DATA EXTRACTS
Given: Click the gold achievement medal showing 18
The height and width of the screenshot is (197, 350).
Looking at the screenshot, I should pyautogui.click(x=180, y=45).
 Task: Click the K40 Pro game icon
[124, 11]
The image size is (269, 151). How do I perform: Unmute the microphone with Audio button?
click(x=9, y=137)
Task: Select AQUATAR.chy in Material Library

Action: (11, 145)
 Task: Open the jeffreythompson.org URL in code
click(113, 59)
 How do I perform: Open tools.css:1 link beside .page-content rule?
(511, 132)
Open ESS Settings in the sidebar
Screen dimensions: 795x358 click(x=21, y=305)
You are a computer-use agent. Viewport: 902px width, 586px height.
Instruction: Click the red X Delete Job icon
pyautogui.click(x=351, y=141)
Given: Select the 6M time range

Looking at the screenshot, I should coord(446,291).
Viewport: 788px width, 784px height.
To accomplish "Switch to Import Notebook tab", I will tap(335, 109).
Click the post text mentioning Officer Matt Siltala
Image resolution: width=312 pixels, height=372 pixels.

YOUR ASSIGNMENT
Could you copy every record above exactly as written?

EXERCISE ANSWER
Given: Click the gold achievement medal showing 18
The height and width of the screenshot is (197, 350).
Looking at the screenshot, I should pyautogui.click(x=180, y=45).
 Task: Click the K40 Pro game icon
[124, 11]
The image size is (269, 151). How do I perform: Unmute the microphone with Audio button?
click(x=9, y=137)
Task: Select AQUATAR.chy in Material Library

Action: (11, 145)
 Task: Open the jeffreythompson.org URL in code
click(113, 59)
 How do I perform: Open tools.css:1 link beside .page-content rule?
(511, 132)
Open ESS Settings in the sidebar
Screen dimensions: 795x358 click(x=21, y=305)
You are a computer-use agent. Viewport: 902px width, 586px height.
Instruction: Click the red X Delete Job icon
pyautogui.click(x=351, y=141)
Given: Select the 6M time range

Looking at the screenshot, I should coord(446,291).
Viewport: 788px width, 784px height.
To accomplish "Switch to Import Notebook tab", I will tap(335, 109).
Click the post text mentioning Officer Matt Siltala
Image resolution: width=312 pixels, height=372 pixels.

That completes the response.